Provost Wendell Pritchett and Vice Provost for University Life Valarie Swain-Cade McCoullum today announced the appointment of Dr. Benoit Dubé, Associate Professor of Clinical Psychiatry, as the University of Pennsylvania’s first Chief Wellness Officer.
Dr. Dubé, who will be the first Chief Wellness Officer in the Ivy League, serves as Director of Wellness Initiatives, Assistant Dean for Diversity and Inclusion, and Director of Medical Student Education in Psychiatry at Penn’s Perelman School of Medicine. He began his career at Penn in 1997 as a Resident and then Chief Resident in Psychiatry and is currently an Attending Physician at the Hospital of the University of Pennsylvania, the Penn Presbyterian Medical Center, and the Pennsylvania Hospital.
“Benoit Dubé is the ideal leader to galvanize wellness across the Penn community,” said Provost Pritchett. “He has gained an exemplary reputation, in more than two decades at Penn, as one of our community’s best experts, teachers, and mentors in advancing the importance of wellness and inclusivity. I am grateful to the campus partners and the undergraduate and graduate students who took part in this national search and helped us arrive at this outstanding result. Benoit’s empathy, energy, and vision will be invaluable as President Gutmann and I expand our focus on wellness as a core value of the Penn experience.”

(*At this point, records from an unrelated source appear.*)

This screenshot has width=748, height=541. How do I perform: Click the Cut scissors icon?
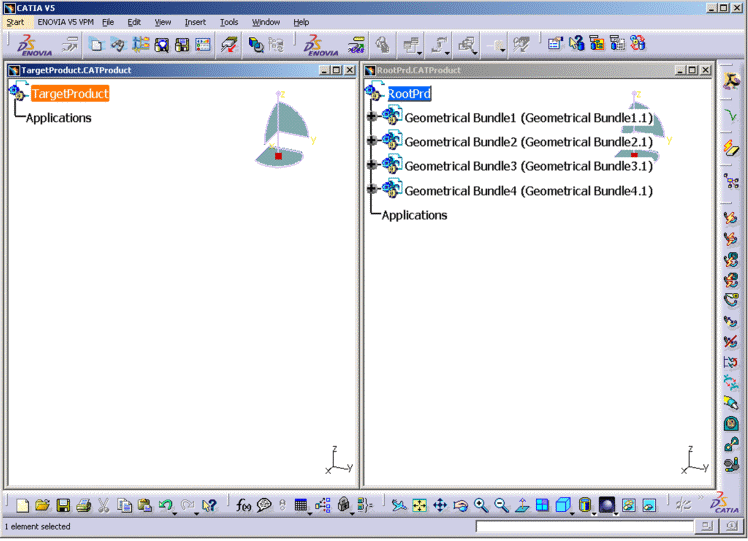click(x=104, y=506)
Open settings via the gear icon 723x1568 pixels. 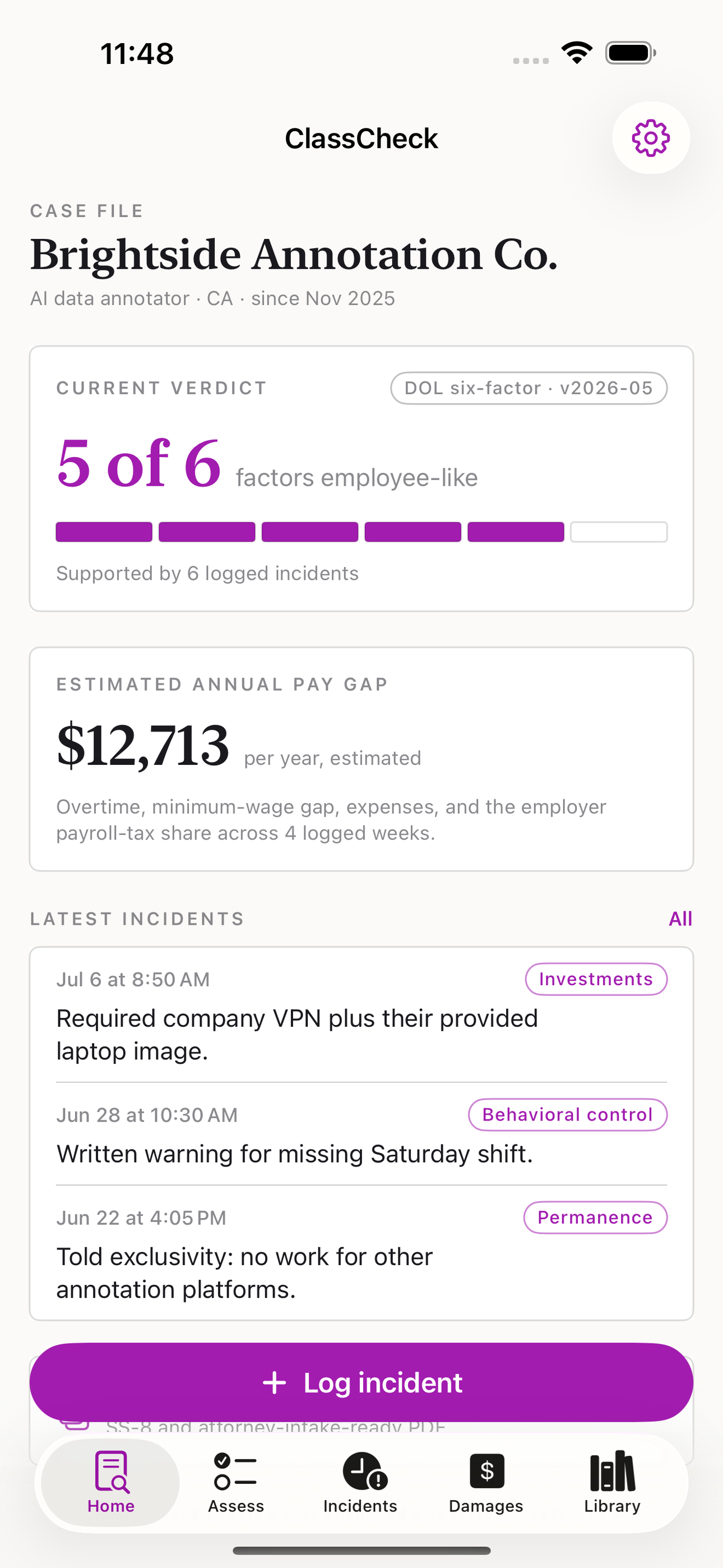651,137
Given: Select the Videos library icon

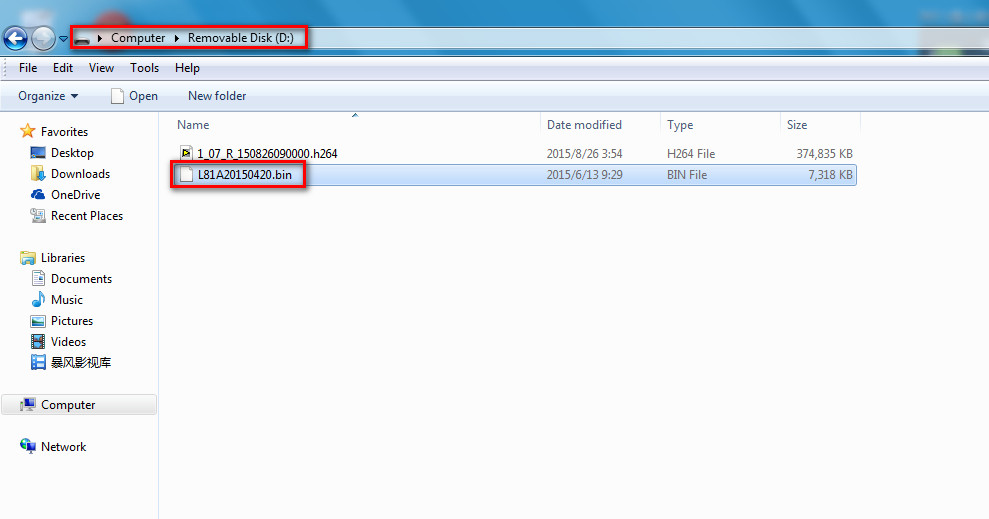Looking at the screenshot, I should pyautogui.click(x=38, y=342).
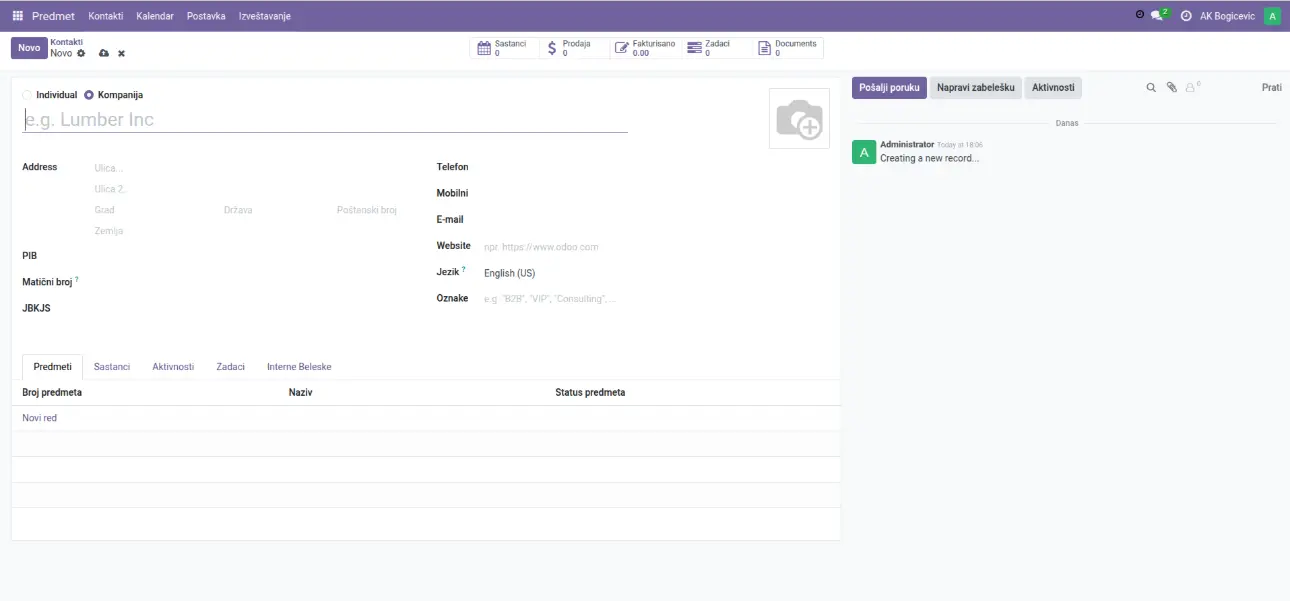Click the Pošalji poruku button
This screenshot has width=1290, height=601.
point(889,88)
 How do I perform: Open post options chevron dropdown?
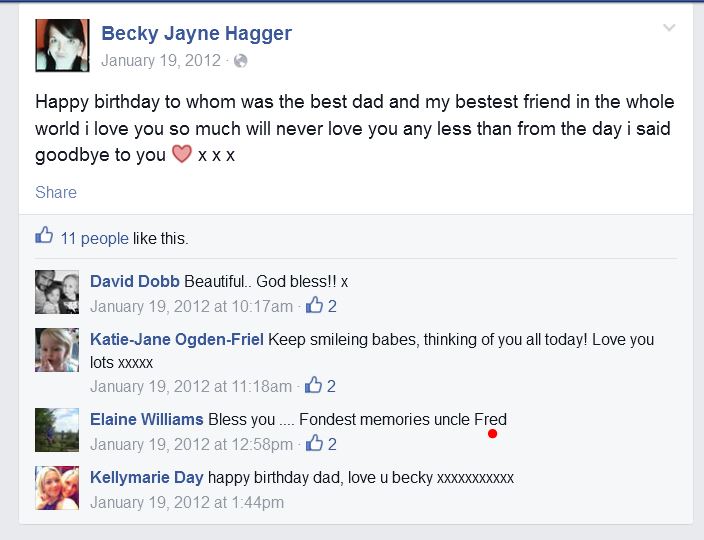point(669,28)
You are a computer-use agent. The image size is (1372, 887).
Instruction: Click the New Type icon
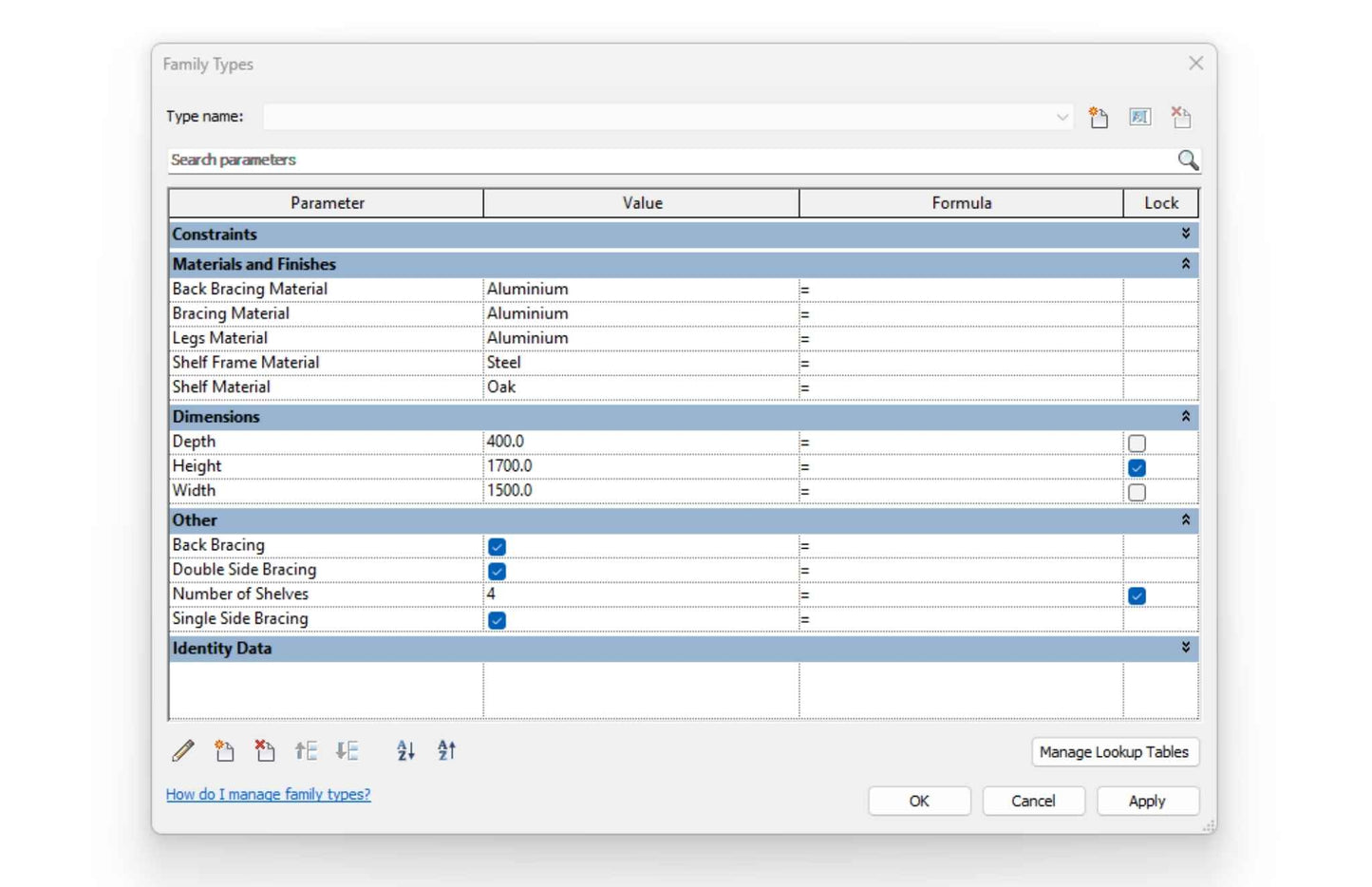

Dr. Dubé, who received a Provost’s Award for Teaching Excellence in 2011, earned an MD from the University of Montreal in 1997 and a BSc in Psychology from Concordia University in 1992. As Chief Wellness Officer, he will be a core member of the University Life team, direct wellness initiatives across the University, and oversee an integrated new division of Student Wellness Services that includes the Offices of Alcohol and Other Drug Program Initiatives, Campus Health, Counseling and Psychological Services (CAPS), Penn Violence Prevention, and the Student Health Service.
This new division will create faster access to care, for more students, across a wider range of options. Among other goals, it will aim to increase capacity at CAPS; decrease the time between a first CAPS consultation and a first counseling appointment; better distinguish short-term care, long-term care, and other kinds of wellness care; and expand the availability of phone, video, texting, and app-based technologies that can be accessed anywhere, at any time, to support students in crisis.
“Benoit will build highly visible collaborations that will engage diverse community members in affirming wellness as a central priority of life on our Penn campus with programming that nurtures multiple dimensions, including emotional, mental, physical, financial, spiritual, and social wellness,” noted Vice Provost Cade. “We are delighted to make this important appointment!”
The Wellness at Penn Initiative, which Dr. Dubé will lead, affirms wellness as a central priority of life on the Penn campus. It offers opportunities to reflect and engage on issues of wellness, stress, mental health, resilience, happiness, personal and academic goals, and the meaning of success. In particular, it aims to define and help members of the Penn community understand wellness as an ongoing holistic process encompassing numerous areas of life.